Ⅲ.見つけたもの

 最初は、それが自分の家だなんて分からなかった。瓦礫の下から、幼い妹の手がはみ出していたから、確信しただけだ。


 小さな手の傍には、不細工なテディベアが転がっている。妹の誕生日プレゼントにと、不器用な私が手作りした失敗作だった。


 それでも妹がかわいいと言って、ずっと持っていてくれた思い出の……



「…………嘘だ」



 隕石で潰された家や人なんて、もう見飽きたと思っていた。そんなものは、死地に赴けば腐るほど目にするから。

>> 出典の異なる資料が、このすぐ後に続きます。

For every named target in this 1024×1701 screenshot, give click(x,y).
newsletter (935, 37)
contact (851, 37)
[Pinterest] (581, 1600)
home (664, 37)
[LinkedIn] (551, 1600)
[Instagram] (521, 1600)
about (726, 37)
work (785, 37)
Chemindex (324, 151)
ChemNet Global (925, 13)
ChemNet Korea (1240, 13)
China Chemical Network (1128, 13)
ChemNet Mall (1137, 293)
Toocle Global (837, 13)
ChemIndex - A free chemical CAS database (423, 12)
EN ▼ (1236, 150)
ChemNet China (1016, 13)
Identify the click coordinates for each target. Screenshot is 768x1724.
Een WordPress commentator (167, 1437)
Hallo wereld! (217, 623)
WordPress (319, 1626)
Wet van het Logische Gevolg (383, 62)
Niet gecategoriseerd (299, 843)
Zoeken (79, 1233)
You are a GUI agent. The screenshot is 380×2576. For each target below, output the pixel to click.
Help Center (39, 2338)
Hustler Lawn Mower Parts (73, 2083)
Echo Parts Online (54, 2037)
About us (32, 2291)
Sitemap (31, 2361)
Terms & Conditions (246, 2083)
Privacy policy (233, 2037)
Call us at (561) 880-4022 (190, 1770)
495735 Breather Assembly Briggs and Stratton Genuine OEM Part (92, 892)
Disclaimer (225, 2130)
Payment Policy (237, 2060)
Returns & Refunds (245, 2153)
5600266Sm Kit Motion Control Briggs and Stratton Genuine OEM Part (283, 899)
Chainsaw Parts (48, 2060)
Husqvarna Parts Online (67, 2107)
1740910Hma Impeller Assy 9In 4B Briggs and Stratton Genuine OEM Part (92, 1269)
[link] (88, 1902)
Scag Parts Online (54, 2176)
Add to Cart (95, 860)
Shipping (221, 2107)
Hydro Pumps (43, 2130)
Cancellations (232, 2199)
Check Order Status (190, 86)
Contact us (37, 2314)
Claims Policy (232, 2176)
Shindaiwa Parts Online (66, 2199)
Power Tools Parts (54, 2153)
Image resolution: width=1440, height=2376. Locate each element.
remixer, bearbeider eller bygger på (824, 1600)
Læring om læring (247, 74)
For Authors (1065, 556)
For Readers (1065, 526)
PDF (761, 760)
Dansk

 それなのに、気が付けば目から雫が落ちていた。止まらない。溢れ出てくる。


 大粒の涙に引きずられるように、体から力が抜けて、その場にへたり込んでしまった。いつの間にか、叫び声を上げていた。



 見たくなかった。知りたくなかった。こんな現実。



 家族はとっくに、別の星に移り住んでると思っていた。生きていれば、いつか会えると思っていた。だから、魔法少女ということで救助を後回しにされても、信じて待ち続けてきたのに。


 ずっと、言われるがまま戦い続けてきたのに。



 …………

 ………………

 ……………………



「…………疲れた」


 魔法少女なのに守れなかった。仲間どころか、自分の家族さえも。


 何一つ守れなかったその手に、矢を呼び出す。


 矢は一本だと折れると言うが、これは魔物をいともたやすく撃ち抜く魔法の矢だ。そう簡単に折れたりしないだろう。


 魔法の矢を両手で握りしめ、喉元にあてがう。


 今までずっと頑張ってきたんだから、もういいでしょ。

 もう、楽になっても――――




 にゃーと、間抜けな声が耳に入った。




 思わず、力を込めようとした手を止めた。

 この期に及んで幻聴かと自分自身に呆れたが、間抜けな声はまた聞こえてきた。


「…………っ!」


 気が付けば、私は立ち上がっていた。声のする方に駆け寄っていた。考えるよりも先に、体が動いていた。


「……あ」



 瓦礫の下で、小さな猫がうずくまっていた。


 生まれて日が浅いのか、それとも飢えのせいなのか、驚くほど小さくて、細い。



「――――っ!」


 瓦礫を退かして、思わず息を呑んだ。

 足が完全に潰れている。酷い有様だ。間抜けな声だと思ったが、当の猫にとっては悲痛の叫び声だったのかもしれない。


「……助けてってか」


 笑い声が、口から零れた。ほんのちょっと前まで死のうとしていたくせに、目の前の現実が、今はこんなにも嬉しい。



 うずくまる子猫に、そっと手を伸ばした。



 私を味方だと思っているのか、警戒する素振りも見せない。

 いや、もしかしたら、そんな気力もないのかもしれない。ただただ、近くの命に、すがりたかったのかもしれない。


「私もだよ」


 危なかった。あとちょっと遅かったら、この子を助けることができなかった。矢を突き立てる前に声を聞けて、本当によかった。


 身勝手に死んで、独りぼっちにせずに済んだ。

 この子が、必死に呼んでくれたから。


 月並みな言い方だけど、小さな命は、泣きたくなるほど温かかった。